Stian encouraged us to share our expectations for joining this new series, and he stayed after the session to speak personally with whoever had questions. We are certain that he will continue creating an ongoing program over the remaining weeks that will prove to be a wonderful tool for everyone who attends. And if the predicted snow for the upcoming week doesn’t force us to postpone our second session, the space provided for us at the Beverly Council on Aging will once again be alive with music from 2:00 to 3:30 PM!

Curious? Interested in attending? Please click here to email us or phone Linda Hall at Parkinson’s Fitness: 781-572-5918. To learn more about MedRhythms’ concepts, click here to visit their web site.

AN AMAZING FUNDRAISING EVENING…SIGNED, SEALED AND DELIVERED!

We had THE most incredible evening together on October 19th at our third annual fundraiser to help our programs continue!

One hundred-plus people gathered with us at the Danversport Yacht Club to share three hours of happy conversations, dancing and singing to the fantastic music provided by The MERJ – you missed a great mini “flash-mob” sequence secretly choreographed to “Signed, Sealed, and Delivered” by two of our very popular instructors, Dianna Daly and Kim Crowley, and some of their class members. The food was delicious and the silent auction and raffle items drew a lot of attention…thank you, donors and buyers!

And if you EVER hear that The MERJ band is playing near you, GO enjoy them! They are amazing and have music for every taste!

We’ll have photos to post soon, courtesy of our new friend, Lucas, a student from Endicott College in Beverly whose minor is in photography and who stepped forward to help us make memories when the photographer we’d recruited couldn’t come at the last minute! We’re looking forward to seeing his pictures and hopefully building a new relationship with him and creating future photos and videos of our classes!

SUPPLIED ENTRIES
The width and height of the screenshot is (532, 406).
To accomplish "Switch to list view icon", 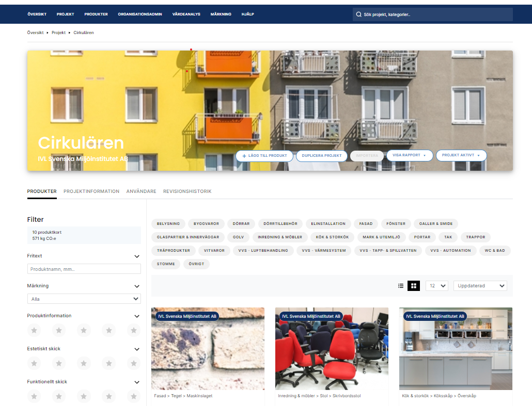I will [x=401, y=286].
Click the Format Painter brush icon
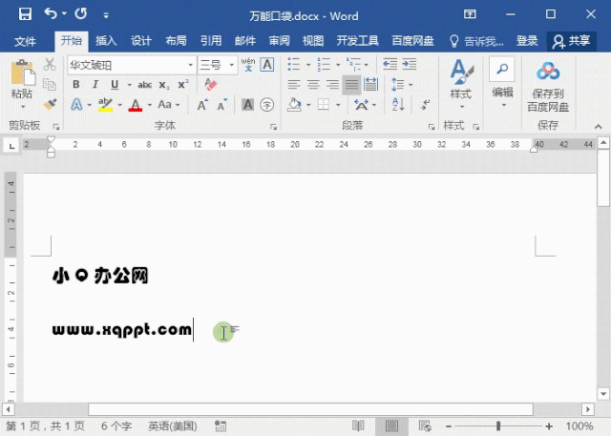The image size is (611, 436). (x=50, y=104)
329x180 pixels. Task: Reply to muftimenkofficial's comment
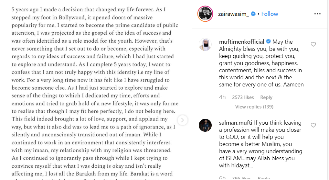tap(266, 97)
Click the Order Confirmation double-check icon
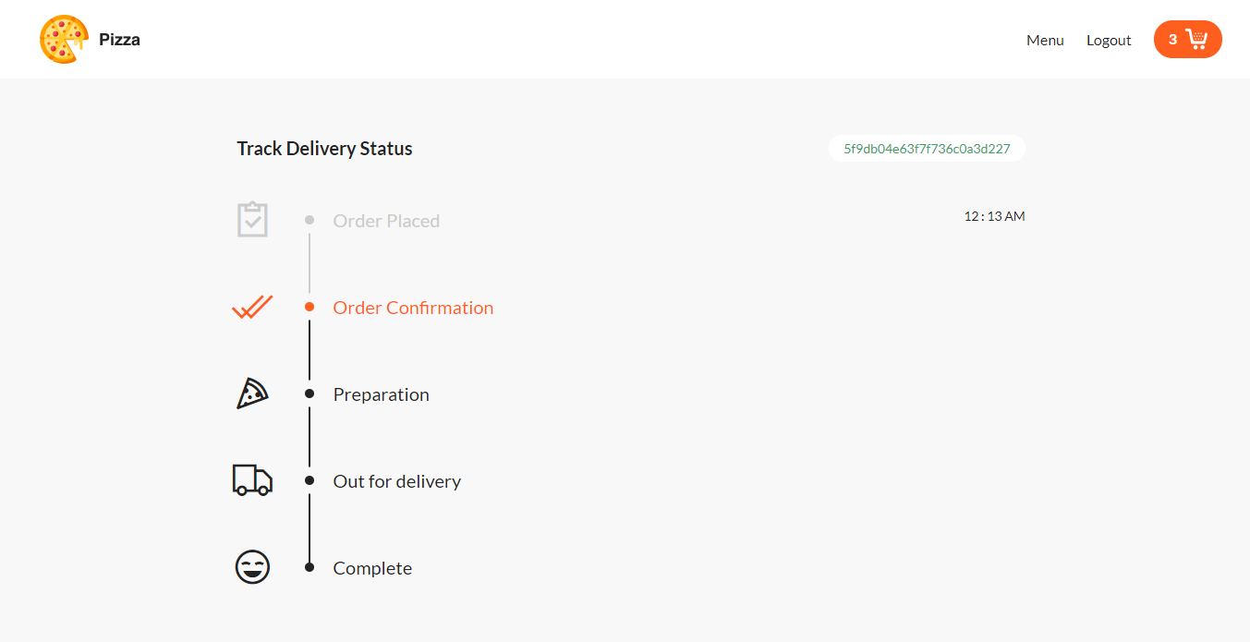1250x642 pixels. pyautogui.click(x=252, y=306)
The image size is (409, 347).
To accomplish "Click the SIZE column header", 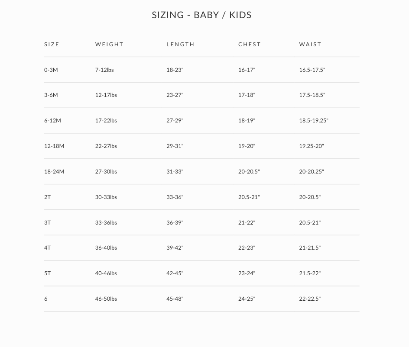I will coord(52,44).
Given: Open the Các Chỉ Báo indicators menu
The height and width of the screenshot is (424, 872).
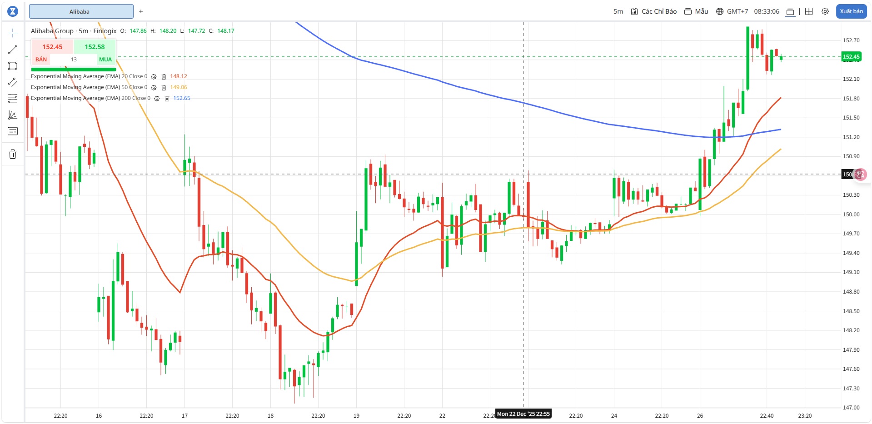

ACTIVITIES
[1] In the Parkinson's Fitness newsletter:
(a) At what location and during what hours does the music session meet?
(b) Where was the October 19th fundraiser held?
(c) Who is providing the photos of the fundraiser?
[2] Can you extend the Parkinson's Fitness newsletter, starting after its final sentence?
The records have no connection to the Parkinson's Fitness newsletter.

EXERCISE ANSWERS
[1]
(a) At the Beverly Council on Aging, from 2:00 to 3:30 PM.
(b) At the Danversport Yacht Club.
(c) Lucas, a student from Endicott College in Beverly.

[2]
As always, co-founder Linda Hall was on board tirelessly coordinating every detail. Her personal team of friends, led by Mary Orne, monitored the check-in and check-out tables and the databases of names…a huge undertaking they’ve handled for all three annual fundraisers! Keith Soper, artistic friend of the Hall’s, created the fundraiser invitation, and Jen Gonyea from Clarity Collaborative helped with all the necessary electronic communications to draw attention to the importance for holding the fundraiser. Co-founder, Keith Hall, was once again welcoming in his blend of humor and sincerity. Two Boston University/Sargent College rehabilitation specialists – Tami Deangelis and Teresa Baker – joined in with remarks about the work they perform and Keith’s participation in so many of their programs. Volunteer friend Marilyn Freeman read a poem she wrote and dedicated to Linda and Keith, and for anyone challenged with Parkinson’s or other life challenges:

When a New Day Dawns

For Keith and Linda Hall, who are the seekers, the listeners, and the singers of hope

Day comes again,
lighting a road still unmapped.
My mind joins dawn’s journey and I start to feel trapped.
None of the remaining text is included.